### WHAT THE TASK ASKS
Could you retype each of the lines below word for word, with nothing changed?
::::::::::
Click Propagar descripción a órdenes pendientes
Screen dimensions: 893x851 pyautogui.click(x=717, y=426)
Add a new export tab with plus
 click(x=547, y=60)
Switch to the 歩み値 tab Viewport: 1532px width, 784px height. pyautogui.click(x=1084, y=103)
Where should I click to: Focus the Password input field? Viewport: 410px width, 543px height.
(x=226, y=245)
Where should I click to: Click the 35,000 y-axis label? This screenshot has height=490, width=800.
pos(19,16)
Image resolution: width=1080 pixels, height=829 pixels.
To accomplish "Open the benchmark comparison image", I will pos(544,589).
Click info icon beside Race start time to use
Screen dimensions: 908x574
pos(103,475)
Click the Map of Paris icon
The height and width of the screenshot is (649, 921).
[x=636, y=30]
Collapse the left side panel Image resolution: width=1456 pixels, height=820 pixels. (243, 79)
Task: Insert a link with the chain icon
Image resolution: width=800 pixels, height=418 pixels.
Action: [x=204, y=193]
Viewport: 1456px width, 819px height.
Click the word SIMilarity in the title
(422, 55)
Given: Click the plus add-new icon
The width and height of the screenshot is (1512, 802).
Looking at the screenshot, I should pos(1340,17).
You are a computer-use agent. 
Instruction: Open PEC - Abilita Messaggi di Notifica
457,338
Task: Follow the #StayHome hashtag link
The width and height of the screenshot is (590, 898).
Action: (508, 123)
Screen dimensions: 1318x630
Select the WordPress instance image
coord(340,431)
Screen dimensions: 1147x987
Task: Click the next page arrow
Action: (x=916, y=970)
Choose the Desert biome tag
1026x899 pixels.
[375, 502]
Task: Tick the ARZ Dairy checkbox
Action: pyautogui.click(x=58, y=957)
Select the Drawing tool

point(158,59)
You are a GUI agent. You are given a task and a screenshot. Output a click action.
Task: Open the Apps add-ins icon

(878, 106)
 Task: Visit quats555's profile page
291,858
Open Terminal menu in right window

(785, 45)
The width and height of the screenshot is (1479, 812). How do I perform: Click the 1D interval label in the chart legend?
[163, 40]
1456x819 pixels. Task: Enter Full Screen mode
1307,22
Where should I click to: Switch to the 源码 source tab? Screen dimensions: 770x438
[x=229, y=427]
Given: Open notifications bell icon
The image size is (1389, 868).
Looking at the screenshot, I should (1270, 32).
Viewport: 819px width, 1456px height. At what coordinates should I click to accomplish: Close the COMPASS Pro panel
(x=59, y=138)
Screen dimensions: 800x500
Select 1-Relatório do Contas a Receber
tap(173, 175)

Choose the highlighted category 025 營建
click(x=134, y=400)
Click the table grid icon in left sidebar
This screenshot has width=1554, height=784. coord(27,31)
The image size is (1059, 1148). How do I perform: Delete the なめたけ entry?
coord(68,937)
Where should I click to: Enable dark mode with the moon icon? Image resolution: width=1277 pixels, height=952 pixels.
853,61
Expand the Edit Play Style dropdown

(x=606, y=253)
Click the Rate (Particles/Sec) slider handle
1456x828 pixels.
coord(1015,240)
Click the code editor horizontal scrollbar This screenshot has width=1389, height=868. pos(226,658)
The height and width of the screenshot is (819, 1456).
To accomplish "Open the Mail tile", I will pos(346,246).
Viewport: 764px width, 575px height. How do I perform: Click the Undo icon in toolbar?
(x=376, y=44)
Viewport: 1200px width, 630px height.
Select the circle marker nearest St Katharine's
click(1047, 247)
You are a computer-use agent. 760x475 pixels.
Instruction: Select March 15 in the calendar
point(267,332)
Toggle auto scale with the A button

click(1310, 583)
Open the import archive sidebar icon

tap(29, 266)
::::::::::
### RESPONSE TO THE EXERCISE
Click Propagar descripción a órdenes pendientes
Screen dimensions: 893x851 pyautogui.click(x=717, y=426)
Add a new export tab with plus
 click(x=547, y=60)
Switch to the 歩み値 tab Viewport: 1532px width, 784px height. pyautogui.click(x=1084, y=103)
Where should I click to: Focus the Password input field? Viewport: 410px width, 543px height.
(x=226, y=245)
Where should I click to: Click the 35,000 y-axis label? This screenshot has height=490, width=800.
pos(19,16)
Image resolution: width=1080 pixels, height=829 pixels.
To accomplish "Open the benchmark comparison image", I will pos(544,589).
Click info icon beside Race start time to use
Screen dimensions: 908x574
pos(103,475)
Click the Map of Paris icon
The height and width of the screenshot is (649, 921).
[x=636, y=30]
Collapse the left side panel Image resolution: width=1456 pixels, height=820 pixels. (243, 79)
Task: Insert a link with the chain icon
Image resolution: width=800 pixels, height=418 pixels.
Action: [x=204, y=193]
Viewport: 1456px width, 819px height.
Click the word SIMilarity in the title
(422, 55)
Given: Click the plus add-new icon
The width and height of the screenshot is (1512, 802).
Looking at the screenshot, I should pos(1340,17).
You are a computer-use agent. 
Instruction: Open PEC - Abilita Messaggi di Notifica
457,338
Task: Follow the #StayHome hashtag link
The width and height of the screenshot is (590, 898).
Action: (508, 123)
Screen dimensions: 1318x630
Select the WordPress instance image
coord(340,431)
Screen dimensions: 1147x987
Task: Click the next page arrow
Action: (x=916, y=970)
Choose the Desert biome tag
1026x899 pixels.
[375, 502]
Task: Tick the ARZ Dairy checkbox
Action: pyautogui.click(x=58, y=957)
Select the Drawing tool

point(158,59)
You are a GUI agent. You are given a task and a screenshot. Output a click action.
Task: Open the Apps add-ins icon

(878, 106)
 Task: Visit quats555's profile page
291,858
Open Terminal menu in right window

(785, 45)
The width and height of the screenshot is (1479, 812). How do I perform: Click the 1D interval label in the chart legend?
[163, 40]
1456x819 pixels. Task: Enter Full Screen mode
1307,22
Where should I click to: Switch to the 源码 source tab? Screen dimensions: 770x438
[x=229, y=427]
Given: Open notifications bell icon
The image size is (1389, 868).
Looking at the screenshot, I should (1270, 32).
Viewport: 819px width, 1456px height. At what coordinates should I click to accomplish: Close the COMPASS Pro panel
(x=59, y=138)
Screen dimensions: 800x500
Select 1-Relatório do Contas a Receber
tap(173, 175)

Choose the highlighted category 025 營建
click(x=134, y=400)
Click the table grid icon in left sidebar
This screenshot has width=1554, height=784. coord(27,31)
The image size is (1059, 1148). How do I perform: Delete the なめたけ entry?
coord(68,937)
Where should I click to: Enable dark mode with the moon icon? Image resolution: width=1277 pixels, height=952 pixels.
853,61
Expand the Edit Play Style dropdown

(x=606, y=253)
Click the Rate (Particles/Sec) slider handle
1456x828 pixels.
coord(1015,240)
Click the code editor horizontal scrollbar This screenshot has width=1389, height=868. pos(226,658)
The height and width of the screenshot is (819, 1456).
To accomplish "Open the Mail tile", I will pos(346,246).
Viewport: 764px width, 575px height. How do I perform: Click the Undo icon in toolbar?
(x=376, y=44)
Viewport: 1200px width, 630px height.
Select the circle marker nearest St Katharine's
click(1047, 247)
You are a computer-use agent. 760x475 pixels.
Instruction: Select March 15 in the calendar
point(267,332)
Toggle auto scale with the A button

click(1310, 583)
Open the import archive sidebar icon

tap(29, 266)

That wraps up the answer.